This year is on course to break the all-time record for the highest average annual global temperature, new research has said.

A study of the weather for the first nine months of 2016 has convinced scientists at the World Meteorological Organization (WMO) that this year's average will be higher than the previous peak, recorded last year.

The average temperature will be 1.2 degrees celsius higher than pre-industrial levels, according to the study. While El Nino has been a factor, the main culprit has been identified as carbon emissions.

While the upward trend may not come as a surprise, governments around the world have been working on finding solutions, with the Paris Agreement to keep the temperature rise below two degrees being ratified recently.

However, it is not just at government level that effective decisions can be taken. Householders can do their bit by fitting more insulation, in order to increase the energy efficiency of their dwellings.

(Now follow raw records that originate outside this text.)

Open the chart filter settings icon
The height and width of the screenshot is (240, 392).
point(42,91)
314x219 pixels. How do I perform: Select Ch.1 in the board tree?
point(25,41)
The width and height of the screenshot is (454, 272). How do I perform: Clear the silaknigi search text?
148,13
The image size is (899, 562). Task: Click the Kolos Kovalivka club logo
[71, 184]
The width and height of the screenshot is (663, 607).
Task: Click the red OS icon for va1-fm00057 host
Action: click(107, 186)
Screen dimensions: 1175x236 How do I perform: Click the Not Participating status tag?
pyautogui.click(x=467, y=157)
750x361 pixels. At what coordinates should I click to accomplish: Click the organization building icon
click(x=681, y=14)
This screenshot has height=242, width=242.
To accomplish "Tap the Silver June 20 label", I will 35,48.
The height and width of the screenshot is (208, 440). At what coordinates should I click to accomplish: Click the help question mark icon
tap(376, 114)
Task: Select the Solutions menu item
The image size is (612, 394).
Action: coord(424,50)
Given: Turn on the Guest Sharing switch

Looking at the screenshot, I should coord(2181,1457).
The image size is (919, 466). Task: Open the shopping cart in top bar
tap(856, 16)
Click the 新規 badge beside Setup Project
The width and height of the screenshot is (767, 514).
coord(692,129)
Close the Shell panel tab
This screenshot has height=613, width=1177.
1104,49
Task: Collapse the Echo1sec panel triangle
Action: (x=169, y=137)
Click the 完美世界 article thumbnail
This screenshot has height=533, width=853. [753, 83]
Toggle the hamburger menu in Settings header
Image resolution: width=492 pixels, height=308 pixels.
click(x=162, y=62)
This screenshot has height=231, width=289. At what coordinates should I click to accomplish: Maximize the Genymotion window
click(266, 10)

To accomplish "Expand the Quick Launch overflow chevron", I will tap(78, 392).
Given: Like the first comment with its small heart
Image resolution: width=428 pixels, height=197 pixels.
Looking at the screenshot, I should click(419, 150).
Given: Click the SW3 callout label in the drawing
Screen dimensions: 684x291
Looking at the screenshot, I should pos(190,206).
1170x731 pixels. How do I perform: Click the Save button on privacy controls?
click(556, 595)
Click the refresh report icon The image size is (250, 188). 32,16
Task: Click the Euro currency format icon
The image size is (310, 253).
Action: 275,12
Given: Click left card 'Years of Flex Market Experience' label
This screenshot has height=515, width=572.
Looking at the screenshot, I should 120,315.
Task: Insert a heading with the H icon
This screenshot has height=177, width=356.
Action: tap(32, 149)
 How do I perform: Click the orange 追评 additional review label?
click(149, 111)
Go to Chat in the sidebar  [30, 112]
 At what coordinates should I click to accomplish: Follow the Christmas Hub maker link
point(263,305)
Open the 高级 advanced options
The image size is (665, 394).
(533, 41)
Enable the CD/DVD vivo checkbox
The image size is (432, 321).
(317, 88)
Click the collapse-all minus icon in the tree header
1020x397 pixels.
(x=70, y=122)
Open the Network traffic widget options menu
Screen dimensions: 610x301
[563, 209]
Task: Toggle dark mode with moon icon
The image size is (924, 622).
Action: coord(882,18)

Not only does keeping heat in a building stop it escaping into the atmosphere outside, but it also means less energy is needed to heat the home in the first place, thus reducing the amount of fossil fuels needed to provide the warmth.

Commenting on the situation, WMO secretary-general Petteri Taalas said: "WMO is working to improve monitoring of greenhouse gas emissions to help countries reduce them. Better climate predictions over timescales of weeks to decades will help key sectors like agriculture, water management, health and energy plan for and adapt to the future."

He warned that as things stand, so-called once in a lifetime weather events will become increasingly common, such as large storms and major floods.

Countries meeting in Marrakesh last week to discuss the implementation of the Paris Agreement expressed a determination to press ahead, despite president-elect Donald Trump declared that the US would scrap its commitments to the agreement.